WASHINGTON (Reuters) -U.S. Senator Elizabeth Warren called on the Treasury Department this week to address racial discrimination in the U.S. tax and banking systems more swiftly by advancing reforms proposed by an advisory board set up in December 2022.

In a letter dated May 9, Warren told Treasury Secretary Janet Yellen she was concerned that many recommendations made by the Treasury Advisory Committee on Racial Equity (TACRE) had not been implemented, including reforms to the IRS audit process.

Yellen named 24 experts to the committee to analyze U.S. economic factors that resulted in unfavorable conditions for Black, Latino and Native Americans. They have made over 40 recommendations to date, but experts say change has been slow.
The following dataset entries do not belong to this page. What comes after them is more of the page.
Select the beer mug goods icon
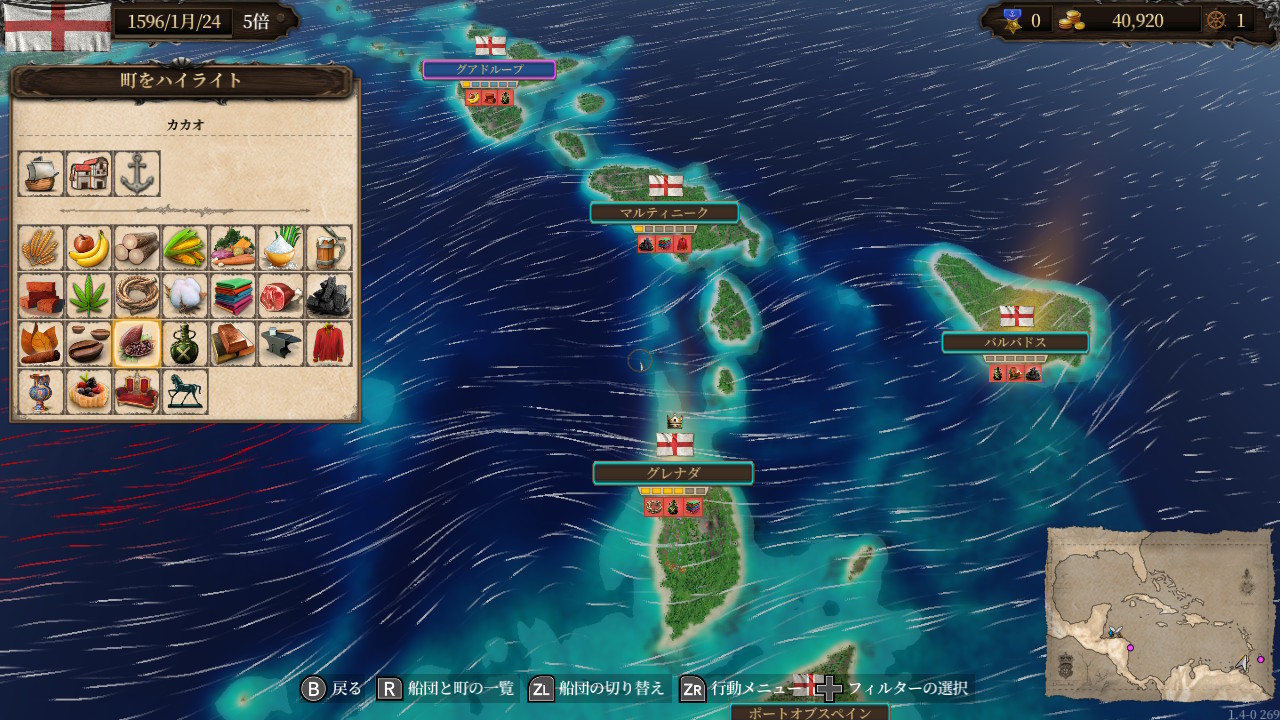Screen dimensions: 1280x720 (x=329, y=247)
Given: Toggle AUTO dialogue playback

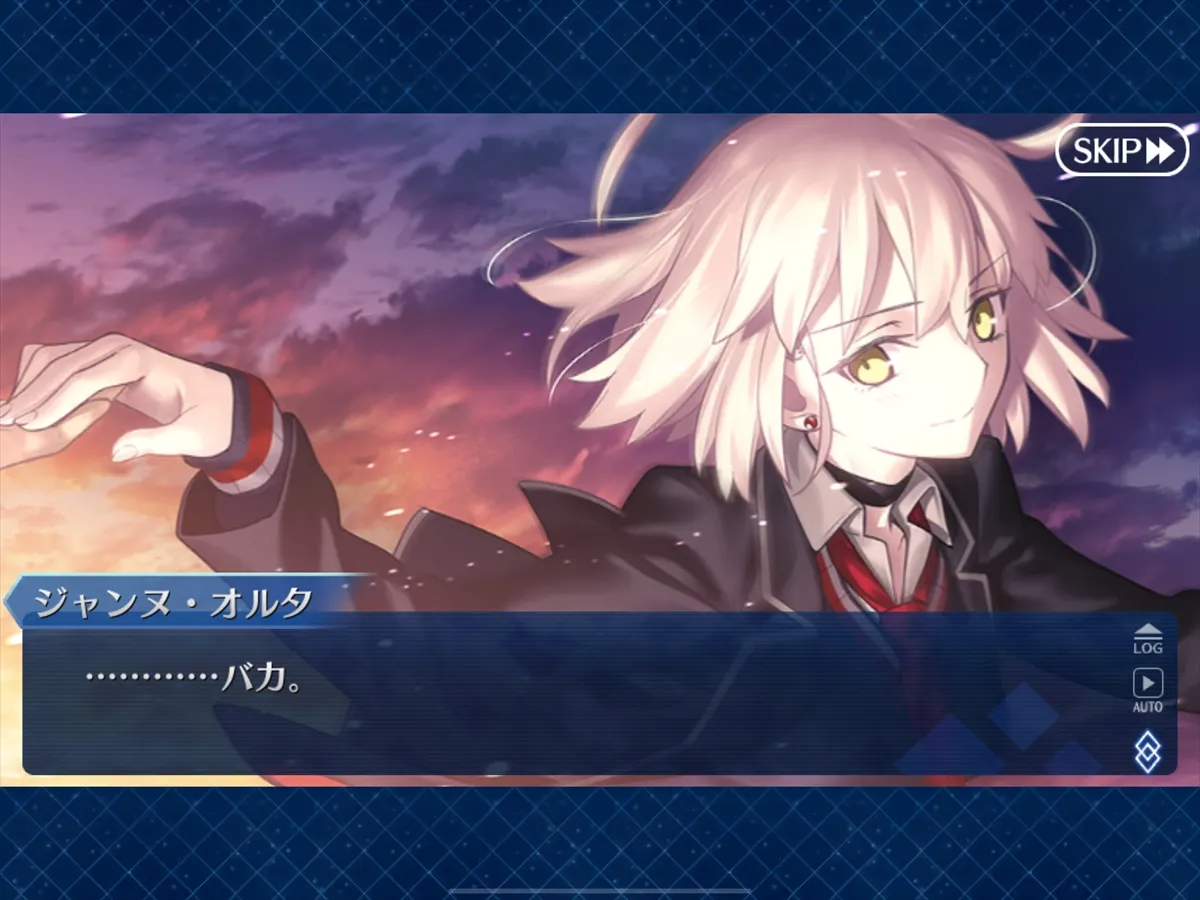Looking at the screenshot, I should click(1147, 690).
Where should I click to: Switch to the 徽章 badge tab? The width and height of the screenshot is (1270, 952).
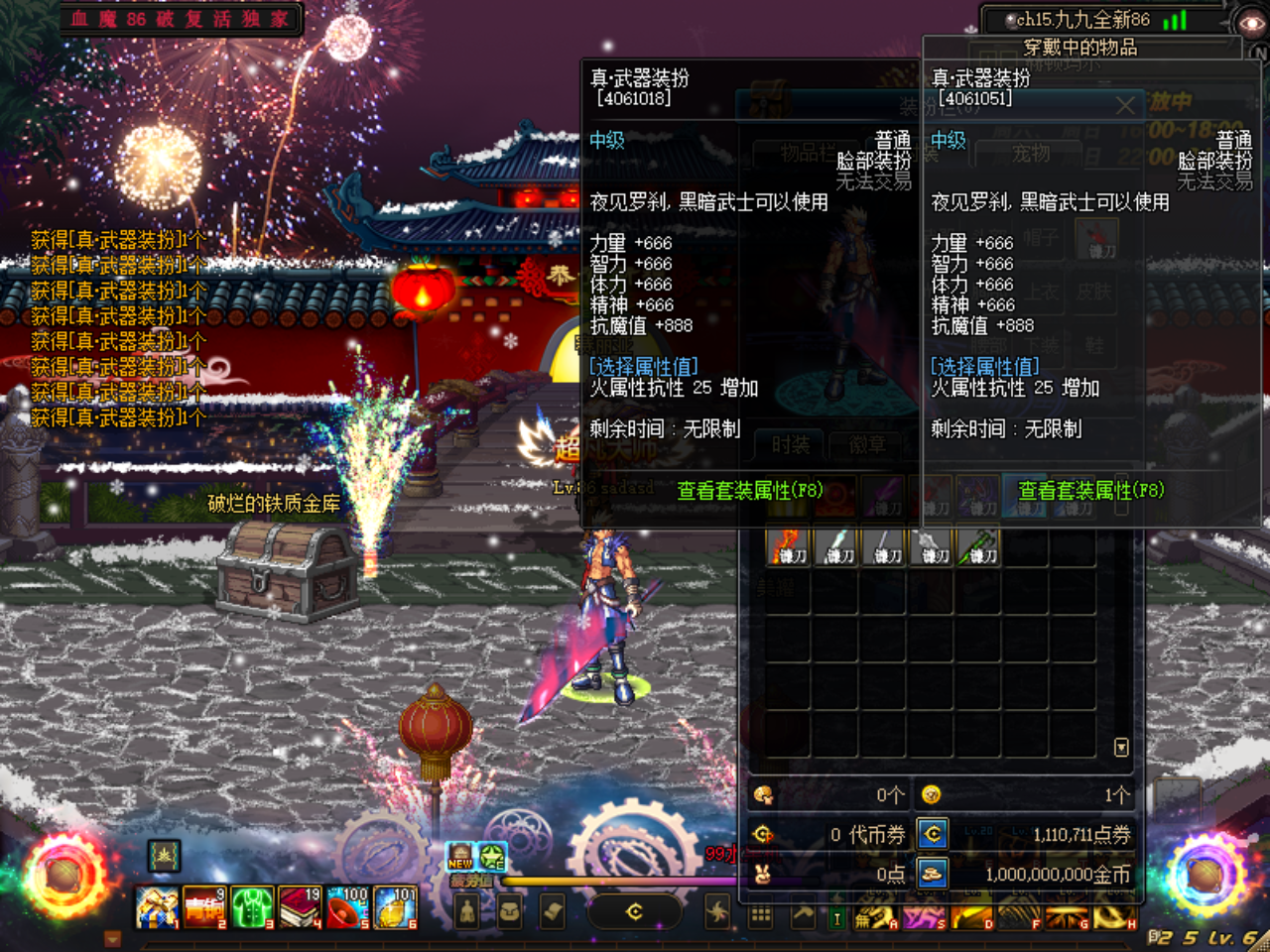[867, 445]
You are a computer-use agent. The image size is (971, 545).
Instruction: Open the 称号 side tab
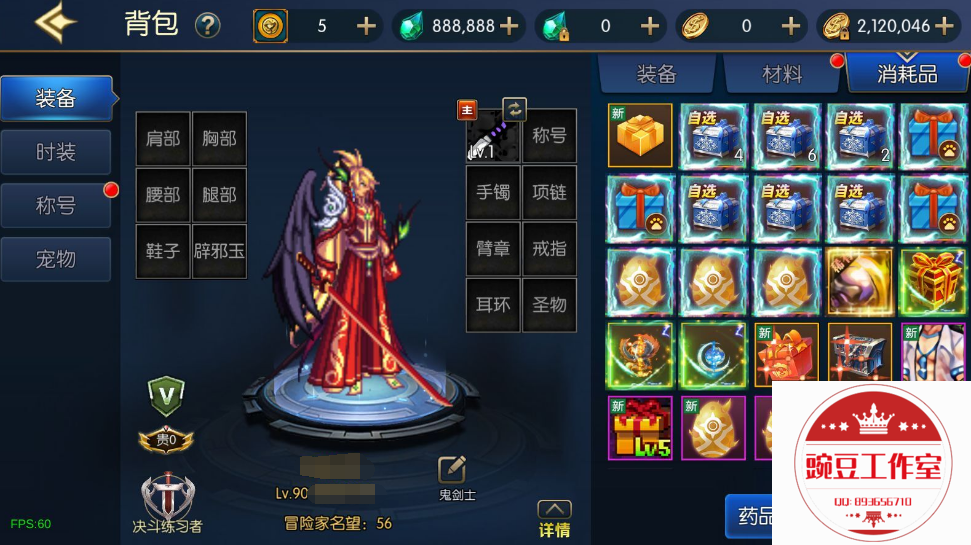tap(56, 206)
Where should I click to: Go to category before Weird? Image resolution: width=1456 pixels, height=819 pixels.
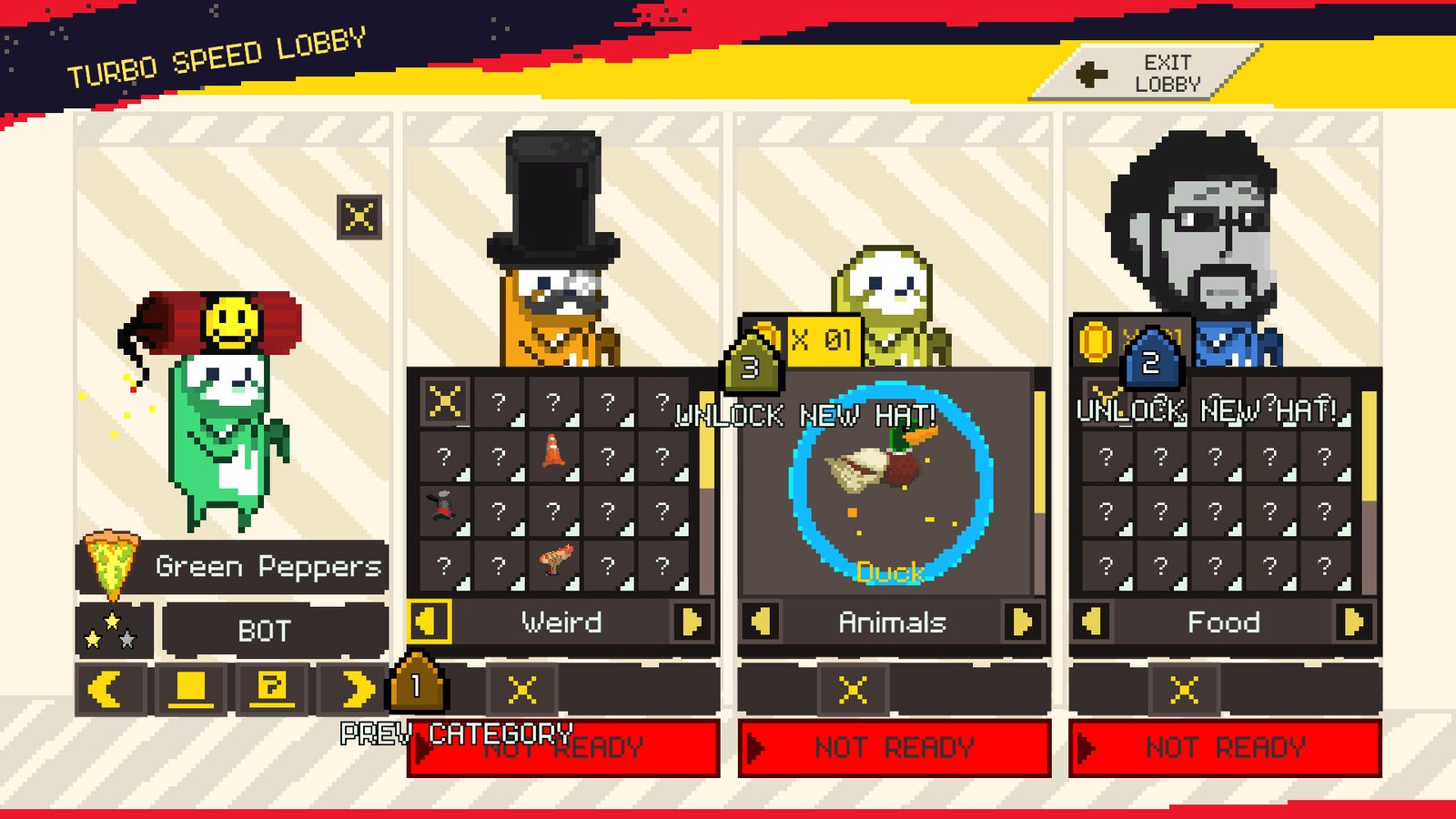[428, 622]
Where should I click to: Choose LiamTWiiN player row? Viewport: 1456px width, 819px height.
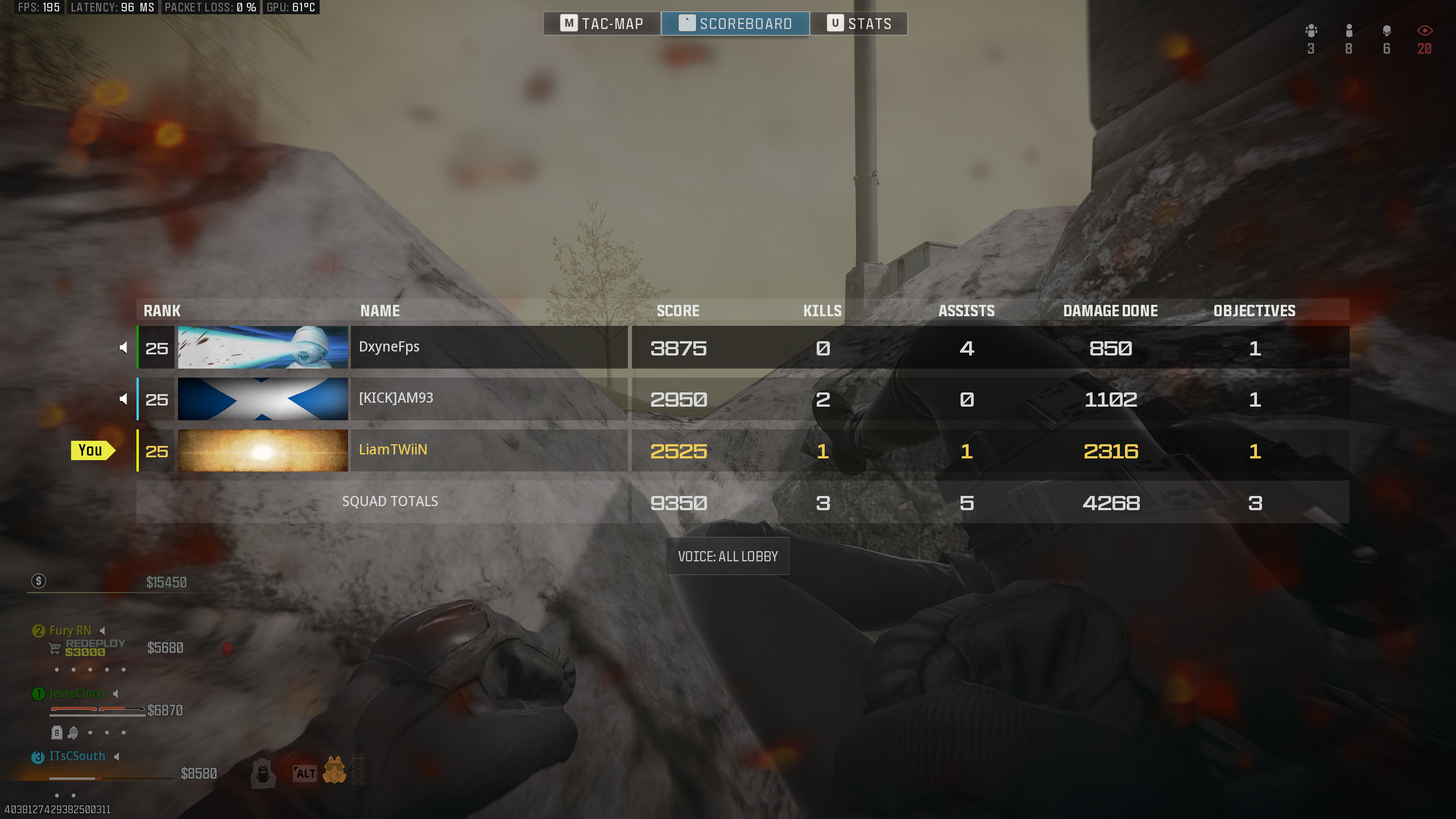489,450
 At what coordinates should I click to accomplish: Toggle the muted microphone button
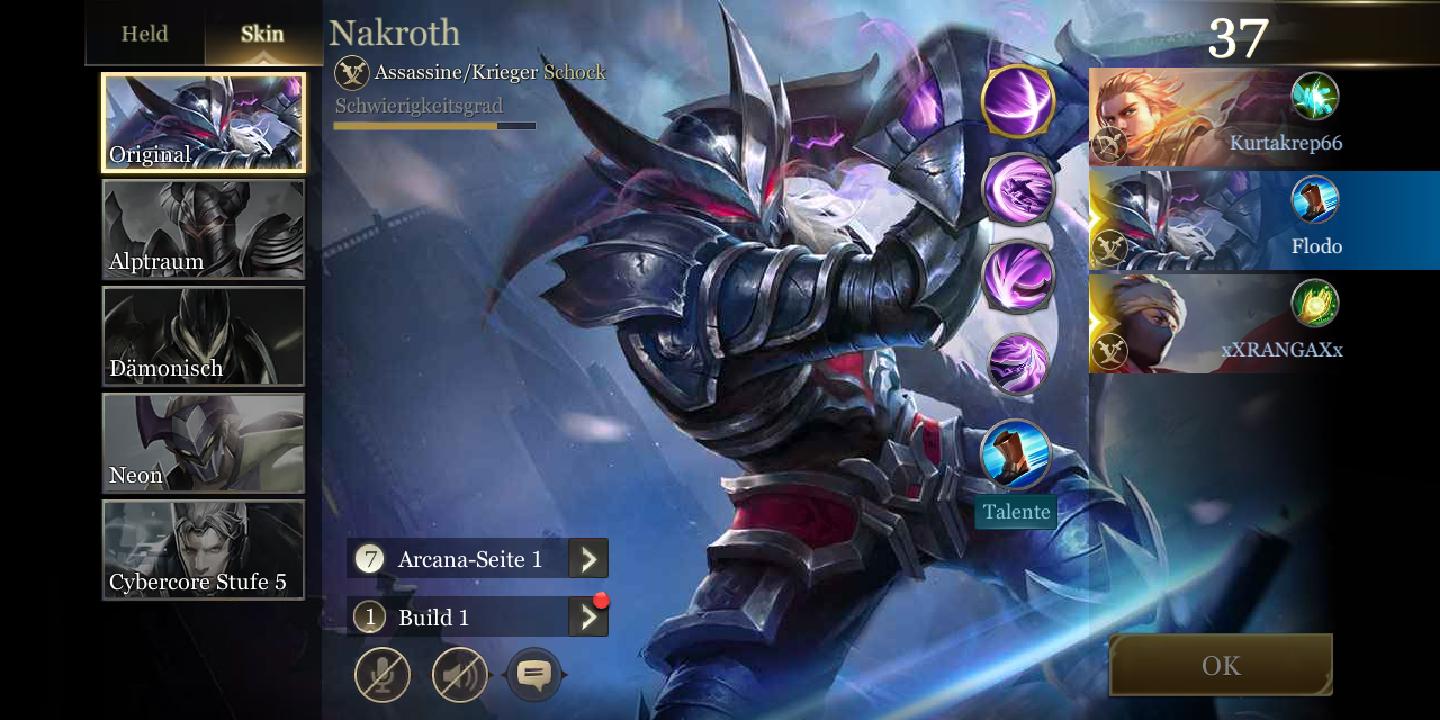pos(382,675)
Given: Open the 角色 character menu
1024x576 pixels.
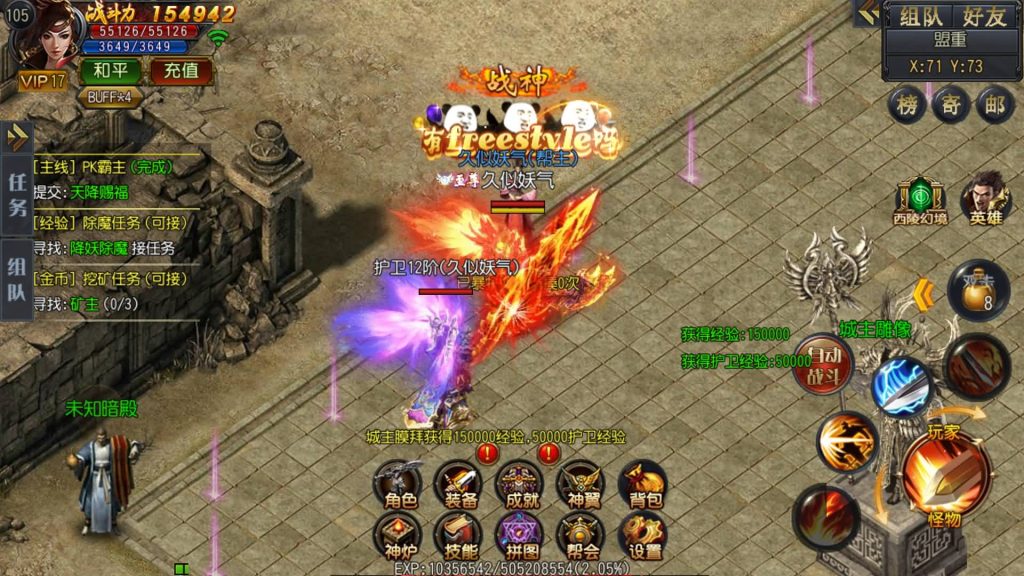Looking at the screenshot, I should (395, 485).
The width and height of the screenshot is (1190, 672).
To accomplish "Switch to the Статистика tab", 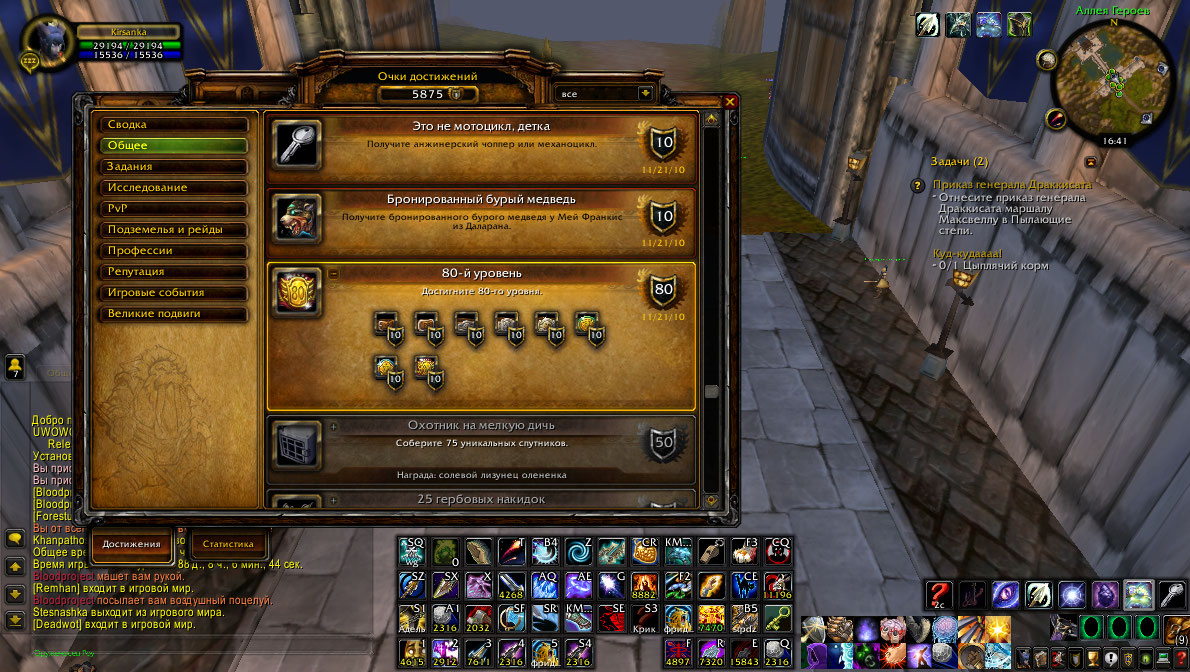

Warren said the recommendations would improve economic conditions for communities that face barriers to building equity and assuring financial security for their families, and urged Yellen to implement them swiftly.

"I am concerned that the recommendations made by members of the TACRE remain in limbo at Treasury," Warren wrote in the letter, which was first reported by Reuters.

In response to the letter, Treasury cited rapid recoveries in Black and Latino unemployment rates, and significant gains in household wealth for both groups, relative to previous downturns.

“The Treasury Department putting equity at the center of policy implementation led to the most equitable economic recovery on record, and we continue to prioritize these efforts,” a spokesperson said.

One committee member, Dorothy Brown, a tax lawyer and law professor, told Marketplace in January she worried that Treasury was not embracing the recommendations and saw the committee as a "check-the-box" exercise.

Warren asked Treasury to brief her staff by May 23 on the timeline for implementing the remaining proposals, including reforms to the Internal Revenue Service's auditing progress, and creation of outreach tools to ensure low-income tax credits and green energy credits reached underserved communities.

The Democratic senator's letter comes as President Joe Biden works to shore up support in communities of color ahead of the November presidential election, in which he is seeking a second term. A number of Republican senators have challenged the creation of the committee, and its work has been closely scrutinized.